In full and without alteration, print the entries.
========================================================================
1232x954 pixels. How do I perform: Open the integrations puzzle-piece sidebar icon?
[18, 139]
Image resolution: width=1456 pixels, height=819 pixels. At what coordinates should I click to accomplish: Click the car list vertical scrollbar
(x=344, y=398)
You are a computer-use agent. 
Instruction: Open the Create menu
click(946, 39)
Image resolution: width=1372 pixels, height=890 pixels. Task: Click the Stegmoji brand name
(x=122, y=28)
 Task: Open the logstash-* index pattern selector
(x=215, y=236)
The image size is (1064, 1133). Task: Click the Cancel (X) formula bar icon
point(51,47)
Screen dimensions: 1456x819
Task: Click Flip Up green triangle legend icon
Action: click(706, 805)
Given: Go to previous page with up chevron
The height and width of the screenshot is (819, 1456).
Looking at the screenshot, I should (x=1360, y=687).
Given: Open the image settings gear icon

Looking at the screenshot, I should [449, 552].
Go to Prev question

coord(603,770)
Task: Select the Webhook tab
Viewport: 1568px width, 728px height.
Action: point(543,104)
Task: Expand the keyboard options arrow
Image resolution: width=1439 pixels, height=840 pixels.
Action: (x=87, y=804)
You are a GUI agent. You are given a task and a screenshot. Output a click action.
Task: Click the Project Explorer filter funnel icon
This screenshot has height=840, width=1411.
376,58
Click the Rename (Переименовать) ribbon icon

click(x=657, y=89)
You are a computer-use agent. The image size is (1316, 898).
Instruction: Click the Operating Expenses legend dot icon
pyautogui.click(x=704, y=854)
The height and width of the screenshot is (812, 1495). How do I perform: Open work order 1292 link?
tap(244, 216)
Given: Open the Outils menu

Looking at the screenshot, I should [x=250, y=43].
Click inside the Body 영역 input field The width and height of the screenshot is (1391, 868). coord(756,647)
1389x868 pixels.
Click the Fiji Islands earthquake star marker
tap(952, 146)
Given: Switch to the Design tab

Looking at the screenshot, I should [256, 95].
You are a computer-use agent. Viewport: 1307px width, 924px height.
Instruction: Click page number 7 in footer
========================================================================
• SOLUTION BELOW
1232x954 pixels. How do I perform: Open the integrations puzzle-piece sidebar icon?
[18, 139]
Image resolution: width=1456 pixels, height=819 pixels. At what coordinates should I click to accomplish: Click the car list vertical scrollbar
(x=344, y=398)
You are a computer-use agent. 
Instruction: Open the Create menu
click(946, 39)
Image resolution: width=1372 pixels, height=890 pixels. Task: Click the Stegmoji brand name
(x=122, y=28)
 Task: Open the logstash-* index pattern selector
(x=215, y=236)
The image size is (1064, 1133). Task: Click the Cancel (X) formula bar icon
point(51,47)
Screen dimensions: 1456x819
Task: Click Flip Up green triangle legend icon
Action: click(706, 805)
Given: Go to previous page with up chevron
The height and width of the screenshot is (819, 1456).
Looking at the screenshot, I should (x=1360, y=687).
Given: Open the image settings gear icon

Looking at the screenshot, I should [449, 552].
Go to Prev question

coord(603,770)
Task: Select the Webhook tab
Viewport: 1568px width, 728px height.
Action: point(543,104)
Task: Expand the keyboard options arrow
Image resolution: width=1439 pixels, height=840 pixels.
Action: (x=87, y=804)
You are a GUI agent. You are given a task and a screenshot. Output a click action.
Task: Click the Project Explorer filter funnel icon
This screenshot has height=840, width=1411.
376,58
Click the Rename (Переименовать) ribbon icon

click(x=657, y=89)
You are a computer-use agent. The image size is (1316, 898).
Instruction: Click the Operating Expenses legend dot icon
pyautogui.click(x=704, y=854)
The height and width of the screenshot is (812, 1495). How do I perform: Open work order 1292 link?
tap(244, 216)
Given: Open the Outils menu

Looking at the screenshot, I should [x=250, y=43].
Click inside the Body 영역 input field The width and height of the screenshot is (1391, 868). coord(756,647)
1389x868 pixels.
Click the Fiji Islands earthquake star marker
tap(952, 146)
Given: Switch to the Design tab

Looking at the screenshot, I should [256, 95].
You are a computer-use agent. Viewport: 1307px width, 924px height.
Instruction: Click page number 7 in footer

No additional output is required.